Because it is caused by large volumes of shearing sand, the roaring is also loud. In fact, sounds made by booming sand can be nearly deafening, and the vibrations causing them can be so intense that standing in their midst is nearly impossible.
A good place to start in exploring the vibrational properties of sand is with the grains themselves. The mean diameter of most sand grains, whether acoustically active or not, is about 300 microns. Usually the grains in a booming dune are very similar in size, especially near the leeward crest, where the sound most often originates; such uniformity allows for more efficient shearing. Otherwise, the smaller grains impede the smooth motion of the larger ones.

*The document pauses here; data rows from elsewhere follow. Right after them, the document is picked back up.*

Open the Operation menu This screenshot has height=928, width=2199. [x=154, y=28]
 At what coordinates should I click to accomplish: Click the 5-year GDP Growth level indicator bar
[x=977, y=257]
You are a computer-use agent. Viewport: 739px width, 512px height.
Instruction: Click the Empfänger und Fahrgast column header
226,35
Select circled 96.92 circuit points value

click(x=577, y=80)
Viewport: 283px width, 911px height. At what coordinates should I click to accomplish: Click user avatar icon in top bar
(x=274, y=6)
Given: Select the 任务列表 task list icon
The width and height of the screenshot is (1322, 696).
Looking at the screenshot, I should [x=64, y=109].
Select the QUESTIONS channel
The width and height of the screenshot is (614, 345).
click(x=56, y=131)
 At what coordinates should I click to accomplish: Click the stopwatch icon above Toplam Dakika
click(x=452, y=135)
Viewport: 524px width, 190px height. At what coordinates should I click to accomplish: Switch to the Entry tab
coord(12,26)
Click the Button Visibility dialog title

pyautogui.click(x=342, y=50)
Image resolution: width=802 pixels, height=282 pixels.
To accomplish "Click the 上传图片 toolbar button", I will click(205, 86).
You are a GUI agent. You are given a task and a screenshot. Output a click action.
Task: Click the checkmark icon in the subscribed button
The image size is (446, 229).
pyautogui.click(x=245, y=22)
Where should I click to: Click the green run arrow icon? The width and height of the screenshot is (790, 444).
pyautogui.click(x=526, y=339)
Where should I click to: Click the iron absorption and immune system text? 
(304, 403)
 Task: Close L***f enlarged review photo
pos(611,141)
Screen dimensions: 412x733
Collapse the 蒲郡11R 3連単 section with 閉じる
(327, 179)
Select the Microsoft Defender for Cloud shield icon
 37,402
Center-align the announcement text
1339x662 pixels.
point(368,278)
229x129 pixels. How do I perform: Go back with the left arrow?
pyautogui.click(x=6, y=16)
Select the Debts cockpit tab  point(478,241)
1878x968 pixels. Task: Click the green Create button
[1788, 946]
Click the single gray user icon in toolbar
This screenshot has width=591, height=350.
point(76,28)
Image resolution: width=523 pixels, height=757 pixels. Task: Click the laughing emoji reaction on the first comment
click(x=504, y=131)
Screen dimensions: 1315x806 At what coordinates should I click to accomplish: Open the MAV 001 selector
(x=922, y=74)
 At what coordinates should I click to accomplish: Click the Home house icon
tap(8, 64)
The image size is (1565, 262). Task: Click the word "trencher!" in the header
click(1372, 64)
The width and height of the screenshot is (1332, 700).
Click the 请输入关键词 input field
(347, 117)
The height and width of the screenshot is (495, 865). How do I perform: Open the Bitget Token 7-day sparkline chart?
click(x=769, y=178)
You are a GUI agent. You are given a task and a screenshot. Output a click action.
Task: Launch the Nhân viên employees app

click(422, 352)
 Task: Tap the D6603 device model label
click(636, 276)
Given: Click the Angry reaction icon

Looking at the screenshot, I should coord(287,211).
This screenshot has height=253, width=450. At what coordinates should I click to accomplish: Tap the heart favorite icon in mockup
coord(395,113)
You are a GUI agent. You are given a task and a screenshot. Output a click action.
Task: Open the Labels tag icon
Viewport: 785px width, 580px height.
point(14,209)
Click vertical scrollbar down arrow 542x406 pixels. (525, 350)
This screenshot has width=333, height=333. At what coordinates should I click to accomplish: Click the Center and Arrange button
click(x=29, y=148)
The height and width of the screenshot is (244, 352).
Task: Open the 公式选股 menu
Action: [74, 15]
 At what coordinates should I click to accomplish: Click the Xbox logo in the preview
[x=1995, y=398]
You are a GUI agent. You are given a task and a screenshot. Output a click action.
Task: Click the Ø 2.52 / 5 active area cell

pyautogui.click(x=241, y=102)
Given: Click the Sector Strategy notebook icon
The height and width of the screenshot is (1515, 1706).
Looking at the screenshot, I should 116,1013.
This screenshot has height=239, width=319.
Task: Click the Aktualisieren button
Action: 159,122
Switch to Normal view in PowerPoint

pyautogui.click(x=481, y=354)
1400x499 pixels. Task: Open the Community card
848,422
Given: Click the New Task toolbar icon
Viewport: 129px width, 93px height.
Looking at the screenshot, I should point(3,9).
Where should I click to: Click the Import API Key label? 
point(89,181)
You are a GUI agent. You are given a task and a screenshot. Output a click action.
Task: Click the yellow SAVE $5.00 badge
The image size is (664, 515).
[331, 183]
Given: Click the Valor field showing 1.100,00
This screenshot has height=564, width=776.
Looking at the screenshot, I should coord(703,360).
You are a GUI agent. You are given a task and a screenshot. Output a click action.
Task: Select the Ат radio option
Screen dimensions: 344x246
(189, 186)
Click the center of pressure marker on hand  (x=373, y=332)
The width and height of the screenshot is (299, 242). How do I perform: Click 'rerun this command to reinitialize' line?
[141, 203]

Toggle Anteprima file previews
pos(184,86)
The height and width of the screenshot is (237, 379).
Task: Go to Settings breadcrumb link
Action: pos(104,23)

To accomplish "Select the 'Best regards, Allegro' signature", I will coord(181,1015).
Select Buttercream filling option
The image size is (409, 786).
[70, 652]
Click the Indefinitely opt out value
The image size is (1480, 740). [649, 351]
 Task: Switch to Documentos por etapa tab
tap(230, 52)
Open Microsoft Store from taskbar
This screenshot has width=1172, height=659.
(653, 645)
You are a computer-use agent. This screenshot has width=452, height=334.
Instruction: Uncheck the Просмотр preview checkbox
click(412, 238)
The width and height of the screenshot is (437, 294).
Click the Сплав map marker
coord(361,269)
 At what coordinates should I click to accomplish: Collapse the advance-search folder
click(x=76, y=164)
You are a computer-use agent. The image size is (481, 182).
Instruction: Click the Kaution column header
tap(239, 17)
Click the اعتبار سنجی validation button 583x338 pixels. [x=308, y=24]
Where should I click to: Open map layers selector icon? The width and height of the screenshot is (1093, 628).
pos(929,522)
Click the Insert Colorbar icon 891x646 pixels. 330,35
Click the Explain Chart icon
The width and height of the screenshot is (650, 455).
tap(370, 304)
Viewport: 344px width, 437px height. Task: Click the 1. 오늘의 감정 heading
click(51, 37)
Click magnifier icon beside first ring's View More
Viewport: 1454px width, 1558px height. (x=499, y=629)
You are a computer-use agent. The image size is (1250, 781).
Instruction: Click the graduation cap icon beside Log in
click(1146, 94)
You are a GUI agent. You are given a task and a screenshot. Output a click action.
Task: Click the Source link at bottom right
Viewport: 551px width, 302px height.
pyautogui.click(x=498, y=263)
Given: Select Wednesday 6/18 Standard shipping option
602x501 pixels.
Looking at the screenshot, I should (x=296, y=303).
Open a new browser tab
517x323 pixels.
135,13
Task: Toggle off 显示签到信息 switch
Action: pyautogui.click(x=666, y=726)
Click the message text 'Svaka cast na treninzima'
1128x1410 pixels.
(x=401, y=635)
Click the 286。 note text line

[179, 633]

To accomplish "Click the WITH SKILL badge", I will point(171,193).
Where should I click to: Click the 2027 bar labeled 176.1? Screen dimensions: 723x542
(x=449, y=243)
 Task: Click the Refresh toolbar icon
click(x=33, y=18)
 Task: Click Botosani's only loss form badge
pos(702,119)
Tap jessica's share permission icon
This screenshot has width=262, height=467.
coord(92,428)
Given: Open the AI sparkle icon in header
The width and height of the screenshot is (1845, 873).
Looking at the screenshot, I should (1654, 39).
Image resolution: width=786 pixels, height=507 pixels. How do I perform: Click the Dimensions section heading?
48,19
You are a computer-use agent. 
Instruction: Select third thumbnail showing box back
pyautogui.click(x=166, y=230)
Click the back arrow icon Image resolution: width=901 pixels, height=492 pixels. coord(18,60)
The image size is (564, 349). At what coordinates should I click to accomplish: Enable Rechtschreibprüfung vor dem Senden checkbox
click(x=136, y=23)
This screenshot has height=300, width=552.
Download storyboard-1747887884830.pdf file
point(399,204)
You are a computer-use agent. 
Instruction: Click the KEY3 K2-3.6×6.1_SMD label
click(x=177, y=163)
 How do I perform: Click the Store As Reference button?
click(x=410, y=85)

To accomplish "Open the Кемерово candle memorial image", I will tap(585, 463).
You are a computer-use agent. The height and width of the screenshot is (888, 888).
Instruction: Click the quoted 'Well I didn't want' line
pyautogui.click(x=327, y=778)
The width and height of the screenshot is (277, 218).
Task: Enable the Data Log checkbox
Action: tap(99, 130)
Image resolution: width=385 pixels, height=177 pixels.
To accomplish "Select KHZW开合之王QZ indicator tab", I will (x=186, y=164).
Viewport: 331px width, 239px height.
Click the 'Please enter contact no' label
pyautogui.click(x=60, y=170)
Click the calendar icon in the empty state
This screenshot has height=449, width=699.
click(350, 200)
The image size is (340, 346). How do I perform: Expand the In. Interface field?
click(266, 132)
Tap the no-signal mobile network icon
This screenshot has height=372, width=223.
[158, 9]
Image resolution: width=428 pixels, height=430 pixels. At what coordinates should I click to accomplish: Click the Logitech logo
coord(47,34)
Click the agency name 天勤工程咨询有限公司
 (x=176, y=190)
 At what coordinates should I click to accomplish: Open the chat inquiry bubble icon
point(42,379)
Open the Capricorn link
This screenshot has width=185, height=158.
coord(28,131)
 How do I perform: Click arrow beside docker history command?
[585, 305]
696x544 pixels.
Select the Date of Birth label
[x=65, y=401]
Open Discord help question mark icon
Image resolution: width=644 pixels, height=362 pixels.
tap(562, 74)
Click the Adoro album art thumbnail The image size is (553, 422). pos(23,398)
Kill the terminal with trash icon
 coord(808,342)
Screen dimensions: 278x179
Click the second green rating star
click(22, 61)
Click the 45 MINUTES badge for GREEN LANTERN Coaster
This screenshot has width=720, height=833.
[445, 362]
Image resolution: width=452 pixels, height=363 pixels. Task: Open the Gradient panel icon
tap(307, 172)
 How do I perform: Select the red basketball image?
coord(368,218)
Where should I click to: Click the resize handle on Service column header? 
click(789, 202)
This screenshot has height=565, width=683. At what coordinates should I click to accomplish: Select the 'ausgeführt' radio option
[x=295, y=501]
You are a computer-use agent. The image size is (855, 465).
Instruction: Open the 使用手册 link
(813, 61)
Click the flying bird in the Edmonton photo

Similar sizes do not alone allow sand to boom. On the contrary, the booming sands of Korizo and Gelf Kebib, also in Libya, feature an uncharacteristically broad range of particle sizes. Moreover, silent dune sand often contains grains somewhat similar to nearby booming sand.
Grains of booming sand also tend to have uncommonly smooth surfaces, with protrusions on the scale of mere microns. Booming dunes are often found at the downwind end of large sand sources; having bounced and rolled across the desert for long distances, the sand grains in these dunes are usually highly polished. Over time a grain can also be polished by repeated shifts within a moving dune. And squeaking sand as well tends to be exceptionally smooth.
Close inspection of Sand Mountain and Kalahari booming sand, however, reveals that not all grains are highly spherical or rounded. And in 1936 A. D. Lewis in Pretoria, South Africa, even claimed to have produced booming in the cubed grains of ordinary table salt. Conversely, spherical glass beads cannot be made to boom. These findings show that although smoothness and roundness are essential to producing sound, so is some degree of roughness.
Another important factor is humidity, because moisture can modify the friction between the grains or cause sand to clump together, thus precluding shearing. Sounds occur in those parts of the dune that dry the fastest. Precipitation may be rare in the desert, but dunes retain water with remarkable efficiency. Sand near the surface dries quickly, however, and sand around a dune’s crest tends to dry the fastest.
Near the leeward crest, the combination of smooth, well-sorted grains and lack of moisture leads to conditions more likely to produce sounds during shearing. And because wind usually deposits more sand closer to the top of the lee face, sand accumulates there faster than in lower regions, thereby slowly increasing the dune’s incline to where avalanches occur.
Typically, large platelike slabs of sand break off near the crest. In booming sand, these plates tend not to slow into loose flows as they encounter gentler slopes. Instead their upper parts collapse or telescope violently into the lower parts. The plates’ eventual breakup is unusually turbulent.
Learning more about sound-producing sand has not been easy. Research has been hindered by the rarity of the phenomenon—especially booming sand —and the difficulty in reproducing sounds in laboratories. In addition, for years researchers did not clearly differentiate between booming and squeaking sands, making the early literature on the topic less than reliable.